• **Work to be completed**: Print exactly those lines that run from the beginning of the data to the line bearing "Kyoto Tours (41, 2201)", inclusive.

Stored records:

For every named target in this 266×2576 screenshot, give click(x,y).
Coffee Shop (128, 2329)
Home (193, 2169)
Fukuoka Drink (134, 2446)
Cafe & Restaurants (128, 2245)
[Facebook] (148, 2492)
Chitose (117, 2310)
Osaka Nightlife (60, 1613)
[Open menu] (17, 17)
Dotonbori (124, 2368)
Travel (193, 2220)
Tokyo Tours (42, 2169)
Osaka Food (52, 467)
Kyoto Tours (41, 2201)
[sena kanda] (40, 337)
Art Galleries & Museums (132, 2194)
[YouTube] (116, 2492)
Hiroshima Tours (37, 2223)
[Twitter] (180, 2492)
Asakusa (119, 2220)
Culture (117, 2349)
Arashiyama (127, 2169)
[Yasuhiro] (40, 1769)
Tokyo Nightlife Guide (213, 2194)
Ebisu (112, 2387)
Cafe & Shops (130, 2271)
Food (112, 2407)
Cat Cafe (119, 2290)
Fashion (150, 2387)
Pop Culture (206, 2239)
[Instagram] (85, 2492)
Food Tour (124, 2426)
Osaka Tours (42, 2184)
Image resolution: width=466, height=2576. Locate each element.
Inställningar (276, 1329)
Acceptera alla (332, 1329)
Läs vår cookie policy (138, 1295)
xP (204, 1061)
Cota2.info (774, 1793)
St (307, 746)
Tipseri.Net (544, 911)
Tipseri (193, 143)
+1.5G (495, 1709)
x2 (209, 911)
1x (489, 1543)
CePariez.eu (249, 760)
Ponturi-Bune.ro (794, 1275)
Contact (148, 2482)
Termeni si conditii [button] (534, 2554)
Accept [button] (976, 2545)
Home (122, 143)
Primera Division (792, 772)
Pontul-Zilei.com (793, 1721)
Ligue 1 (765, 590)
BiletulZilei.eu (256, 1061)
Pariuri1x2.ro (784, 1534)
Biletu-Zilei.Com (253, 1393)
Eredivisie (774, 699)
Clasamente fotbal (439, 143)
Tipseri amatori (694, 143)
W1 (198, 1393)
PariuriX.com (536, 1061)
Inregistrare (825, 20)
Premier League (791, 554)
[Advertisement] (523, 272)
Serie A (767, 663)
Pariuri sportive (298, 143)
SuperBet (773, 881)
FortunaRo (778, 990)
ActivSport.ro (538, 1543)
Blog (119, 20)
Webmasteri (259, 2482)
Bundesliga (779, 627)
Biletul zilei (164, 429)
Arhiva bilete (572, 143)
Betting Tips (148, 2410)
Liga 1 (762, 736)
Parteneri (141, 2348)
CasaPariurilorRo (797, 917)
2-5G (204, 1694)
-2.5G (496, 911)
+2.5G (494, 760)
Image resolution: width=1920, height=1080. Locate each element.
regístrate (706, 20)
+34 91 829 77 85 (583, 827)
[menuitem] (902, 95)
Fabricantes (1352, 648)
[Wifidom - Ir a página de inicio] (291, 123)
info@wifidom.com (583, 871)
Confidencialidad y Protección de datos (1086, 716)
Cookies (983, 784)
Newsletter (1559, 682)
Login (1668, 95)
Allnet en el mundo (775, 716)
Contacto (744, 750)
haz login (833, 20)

• **Response**:
For every named target in this 266×2576 screenshot, give click(x,y).
Coffee Shop (128, 2329)
Home (193, 2169)
Fukuoka Drink (134, 2446)
Cafe & Restaurants (128, 2245)
[Facebook] (148, 2492)
Chitose (117, 2310)
Osaka Nightlife (60, 1613)
[Open menu] (17, 17)
Dotonbori (124, 2368)
Travel (193, 2220)
Tokyo Tours (42, 2169)
Osaka Food (52, 467)
Kyoto Tours (41, 2201)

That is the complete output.